Wohnzimmerwand die zweite

Ein Freund, der von meiner ersten Wohnzimmerwand begeistert war, hat dieses Jahr geheiratet. Aus der Gruppe der Schenkenden heraus entstand die Idee ihm bzw. dem Brautpaar ebenfalls eine Wand zu bauen und diese heimlich in der Wohnung  zu montieren.

Also ran ans Werk:

Zuerst in SketchUp einen CAD Entwurf erstellt, der von der Gruppe abgesegnet wurde.

Anders als bei der ersten Wand wurde dieses mal auf der linken Seite ein Wiskeyregal, auf der rechten Seite ein Spielekonsolenregal und unter dem Schrank zwei Schubladen geplant.

 

 

Aus der Zeichnung heraus konnte das benötigte Material berechnet werden, dann ging es ab zum Einkaufen.

Die Teile für die Schubladen und den HiFi-Einschub habe ich mir direkt im Baumarkt zuschneiden lassen.

Nochmal zum Einkaufen: 100×60 Fichte Balken, die das Grundgestell ergeben

Die Schubladen sind aus 20mm MDF und auf Gehrung geschnitten.

Der Boden wurde in einen Falz eingelassen und anschließen verleimt. 

 

Danach noch ein spezieller weißer Lack auf Epoxi-Basis verwendet da er kratzfest und wasserbeständig ist.

 

Für das Wiskey- Regal habe ich ein IKEA-Billy Regal als Basis verwendet.

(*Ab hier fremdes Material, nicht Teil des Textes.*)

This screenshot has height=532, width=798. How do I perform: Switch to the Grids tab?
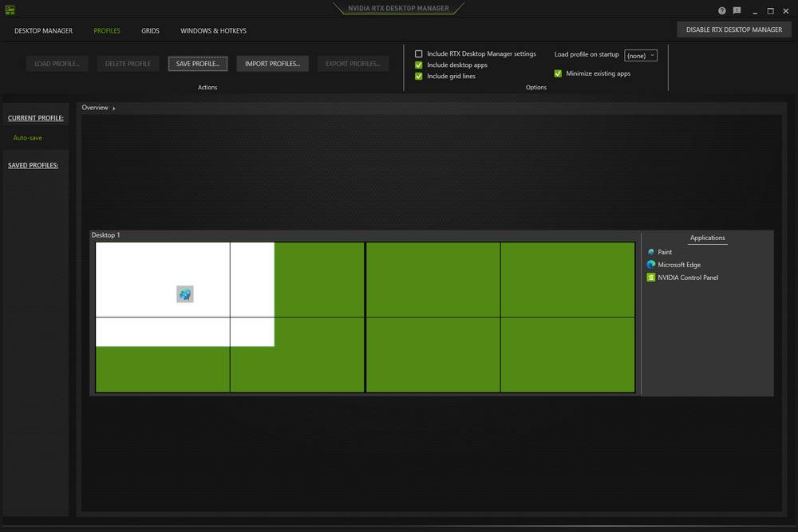[150, 30]
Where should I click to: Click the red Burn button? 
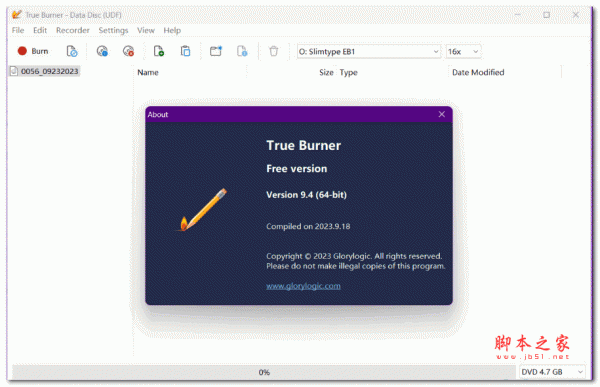(33, 51)
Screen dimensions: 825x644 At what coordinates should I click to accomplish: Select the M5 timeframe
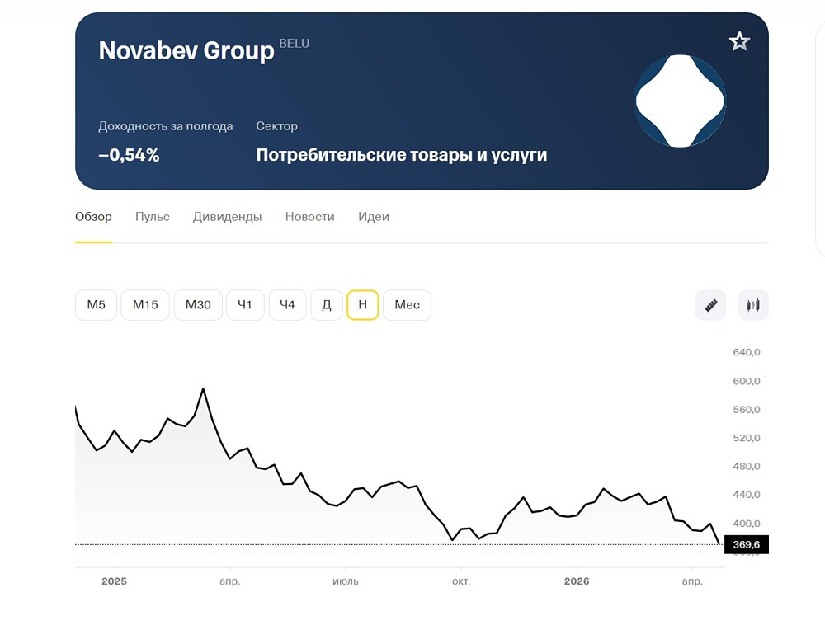pyautogui.click(x=96, y=305)
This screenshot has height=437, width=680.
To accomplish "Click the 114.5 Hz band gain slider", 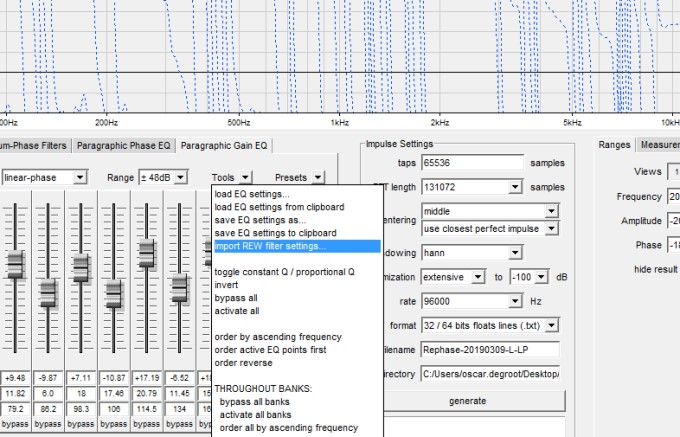I will (146, 252).
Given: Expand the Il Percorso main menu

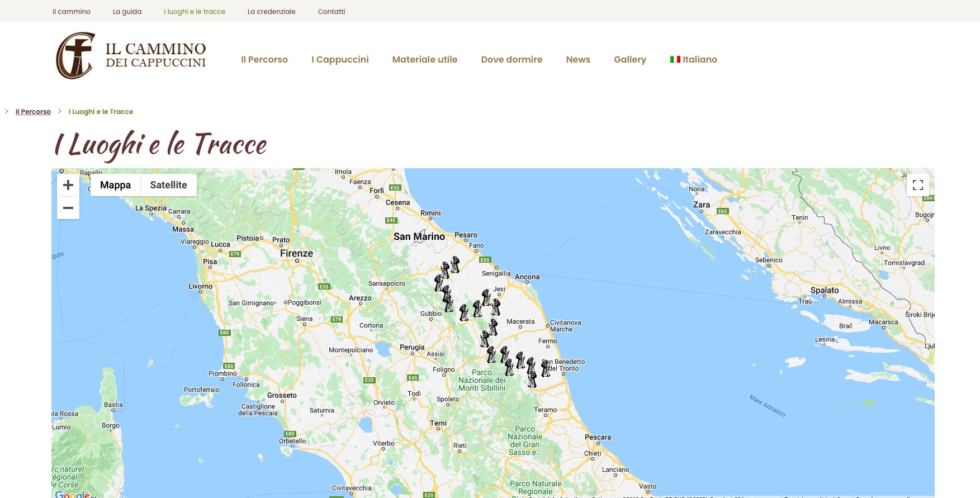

Ich hab den Grundaufbau leicht modifiziert damit ich die Einlegeböden Schräg einbauen kann. Damit liegen die Flaschen später optisch ansprechender im Schrank.

Kurzer Test wie es beleuchtet wirkt.

Danach habe ich die Rückwand in kleinere Teile zerschnitten um den Lichtschlauch von hinten in das Regal legen zu können.

Das Konsolen-Regal:

Als Basis habe ich IKEA-Schranktüren verwendet, da sie eine schöne Beschichtung haben.

In eine Seite wurden für jedes Fach ein Anschluss für Strom sowie ein HDMI Anschluss gelegt, damit die Konsole direkt im Fach angeschlossen werden kann ohne Kabel ziehen zu müssen.

Die einzelnen Einlegeböden zugeschnitten.

Da auch diese Fächer von hinten beleuchtet werden sollten, habe ich etwas rumexperimentiert:

Ich habe eine Standard-weiß-beschichtete Rückwand besorgt und für jedes Fach passend zurecht geschnitten. In der Mitte jedes Faches habe ich jeweils einen Plexiglas-Streifen eingesetzt den ich vorher mit einer Drahtbürste soweit bearbeitet habe, dass es wie Milchglas aussieht.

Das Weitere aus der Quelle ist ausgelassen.